» **WHAT YOU NEED TO DO**
Nothing in the records may be changed; reproduce all of them.

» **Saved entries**
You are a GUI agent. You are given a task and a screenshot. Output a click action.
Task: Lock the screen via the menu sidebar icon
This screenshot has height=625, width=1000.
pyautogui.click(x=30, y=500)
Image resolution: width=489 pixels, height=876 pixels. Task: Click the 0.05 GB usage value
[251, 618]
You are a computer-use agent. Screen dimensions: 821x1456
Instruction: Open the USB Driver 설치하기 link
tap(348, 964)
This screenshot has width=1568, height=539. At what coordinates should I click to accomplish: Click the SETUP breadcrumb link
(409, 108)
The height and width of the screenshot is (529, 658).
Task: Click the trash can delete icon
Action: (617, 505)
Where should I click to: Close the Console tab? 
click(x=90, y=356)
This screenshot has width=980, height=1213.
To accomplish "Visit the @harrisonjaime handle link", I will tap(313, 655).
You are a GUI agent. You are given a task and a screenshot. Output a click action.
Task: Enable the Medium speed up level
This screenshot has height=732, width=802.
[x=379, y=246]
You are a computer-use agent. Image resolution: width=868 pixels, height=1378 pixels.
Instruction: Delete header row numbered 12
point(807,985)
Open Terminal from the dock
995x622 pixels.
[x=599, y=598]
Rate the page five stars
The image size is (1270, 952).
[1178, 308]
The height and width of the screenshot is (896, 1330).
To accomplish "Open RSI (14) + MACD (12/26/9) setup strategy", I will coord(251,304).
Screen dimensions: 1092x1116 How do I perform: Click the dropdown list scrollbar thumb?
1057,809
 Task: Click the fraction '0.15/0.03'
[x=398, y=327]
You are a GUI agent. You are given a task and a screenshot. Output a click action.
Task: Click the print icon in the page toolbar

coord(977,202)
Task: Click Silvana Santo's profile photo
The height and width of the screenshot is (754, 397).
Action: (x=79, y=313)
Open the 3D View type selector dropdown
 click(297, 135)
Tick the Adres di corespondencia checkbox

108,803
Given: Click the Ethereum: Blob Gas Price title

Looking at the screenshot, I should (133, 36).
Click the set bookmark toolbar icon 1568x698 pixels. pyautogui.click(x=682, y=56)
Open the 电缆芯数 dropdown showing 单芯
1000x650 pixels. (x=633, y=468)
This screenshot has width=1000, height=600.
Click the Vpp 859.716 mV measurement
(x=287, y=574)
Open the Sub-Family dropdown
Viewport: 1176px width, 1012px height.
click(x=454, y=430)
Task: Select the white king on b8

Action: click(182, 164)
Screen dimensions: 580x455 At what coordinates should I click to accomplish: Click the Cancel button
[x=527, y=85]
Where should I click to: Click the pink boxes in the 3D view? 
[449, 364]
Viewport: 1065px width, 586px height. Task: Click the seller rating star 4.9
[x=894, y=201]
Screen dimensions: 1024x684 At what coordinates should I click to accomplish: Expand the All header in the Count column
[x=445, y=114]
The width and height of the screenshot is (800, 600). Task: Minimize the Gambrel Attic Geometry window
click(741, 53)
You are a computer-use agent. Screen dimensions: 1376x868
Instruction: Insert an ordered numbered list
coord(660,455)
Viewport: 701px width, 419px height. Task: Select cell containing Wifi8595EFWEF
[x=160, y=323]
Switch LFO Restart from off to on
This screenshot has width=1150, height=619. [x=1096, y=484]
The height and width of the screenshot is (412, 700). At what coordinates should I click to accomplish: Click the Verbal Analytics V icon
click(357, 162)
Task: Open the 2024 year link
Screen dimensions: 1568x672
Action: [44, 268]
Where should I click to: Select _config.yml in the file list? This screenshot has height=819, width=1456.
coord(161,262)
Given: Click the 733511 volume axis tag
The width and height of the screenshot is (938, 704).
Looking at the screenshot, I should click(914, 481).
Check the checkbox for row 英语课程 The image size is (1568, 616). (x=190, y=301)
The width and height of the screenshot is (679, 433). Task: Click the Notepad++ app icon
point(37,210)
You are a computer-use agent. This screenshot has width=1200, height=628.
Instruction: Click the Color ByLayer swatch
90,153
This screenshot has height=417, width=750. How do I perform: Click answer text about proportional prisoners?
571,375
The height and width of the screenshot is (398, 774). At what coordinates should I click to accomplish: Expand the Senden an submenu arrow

» **TASK ANSWER**
You are a GUI agent. You are given a task and a screenshot. Output a click action.
Task: Lock the screen via the menu sidebar icon
This screenshot has height=625, width=1000.
pyautogui.click(x=30, y=500)
Image resolution: width=489 pixels, height=876 pixels. Task: Click the 0.05 GB usage value
[251, 618]
You are a computer-use agent. Screen dimensions: 821x1456
Instruction: Open the USB Driver 설치하기 link
tap(348, 964)
This screenshot has width=1568, height=539. At what coordinates should I click to accomplish: Click the SETUP breadcrumb link
(409, 108)
The height and width of the screenshot is (529, 658).
Task: Click the trash can delete icon
Action: (617, 505)
Where should I click to: Close the Console tab? 
click(x=90, y=356)
This screenshot has width=980, height=1213.
To accomplish "Visit the @harrisonjaime handle link", I will tap(313, 655).
You are a GUI agent. You are given a task and a screenshot. Output a click action.
Task: Enable the Medium speed up level
This screenshot has height=732, width=802.
[x=379, y=246]
You are a computer-use agent. Image resolution: width=868 pixels, height=1378 pixels.
Instruction: Delete header row numbered 12
point(807,985)
Open Terminal from the dock
995x622 pixels.
[x=599, y=598]
Rate the page five stars
The image size is (1270, 952).
[1178, 308]
The height and width of the screenshot is (896, 1330).
To accomplish "Open RSI (14) + MACD (12/26/9) setup strategy", I will coord(251,304).
Screen dimensions: 1092x1116 How do I perform: Click the dropdown list scrollbar thumb?
1057,809
 Task: Click the fraction '0.15/0.03'
[x=398, y=327]
You are a GUI agent. You are given a task and a screenshot. Output a click action.
Task: Click the print icon in the page toolbar

coord(977,202)
Task: Click Silvana Santo's profile photo
The height and width of the screenshot is (754, 397).
Action: (x=79, y=313)
Open the 3D View type selector dropdown
 click(297, 135)
Tick the Adres di corespondencia checkbox

108,803
Given: Click the Ethereum: Blob Gas Price title

Looking at the screenshot, I should (133, 36).
Click the set bookmark toolbar icon 1568x698 pixels. pyautogui.click(x=682, y=56)
Open the 电缆芯数 dropdown showing 单芯
1000x650 pixels. (x=633, y=468)
This screenshot has width=1000, height=600.
Click the Vpp 859.716 mV measurement
(x=287, y=574)
Open the Sub-Family dropdown
Viewport: 1176px width, 1012px height.
click(x=454, y=430)
Task: Select the white king on b8

Action: click(182, 164)
Screen dimensions: 580x455 At what coordinates should I click to accomplish: Click the Cancel button
[x=527, y=85]
Where should I click to: Click the pink boxes in the 3D view? 
[449, 364]
Viewport: 1065px width, 586px height. Task: Click the seller rating star 4.9
[x=894, y=201]
Screen dimensions: 1024x684 At what coordinates should I click to accomplish: Expand the All header in the Count column
[x=445, y=114]
The width and height of the screenshot is (800, 600). Task: Minimize the Gambrel Attic Geometry window
click(741, 53)
You are a computer-use agent. Screen dimensions: 1376x868
Instruction: Insert an ordered numbered list
coord(660,455)
Viewport: 701px width, 419px height. Task: Select cell containing Wifi8595EFWEF
[x=160, y=323]
Switch LFO Restart from off to on
This screenshot has width=1150, height=619. [x=1096, y=484]
The height and width of the screenshot is (412, 700). At what coordinates should I click to accomplish: Click the Verbal Analytics V icon
click(357, 162)
Task: Open the 2024 year link
Screen dimensions: 1568x672
Action: [44, 268]
Where should I click to: Select _config.yml in the file list? This screenshot has height=819, width=1456.
coord(161,262)
Given: Click the 733511 volume axis tag
The width and height of the screenshot is (938, 704).
Looking at the screenshot, I should click(914, 481).
Check the checkbox for row 英语课程 The image size is (1568, 616). (x=190, y=301)
The width and height of the screenshot is (679, 433). Task: Click the Notepad++ app icon
point(37,210)
You are a computer-use agent. This screenshot has width=1200, height=628.
Instruction: Click the Color ByLayer swatch
90,153
This screenshot has height=417, width=750. How do I perform: Click answer text about proportional prisoners?
571,375
The height and width of the screenshot is (398, 774). At what coordinates should I click to accomplish: Expand the Senden an submenu arrow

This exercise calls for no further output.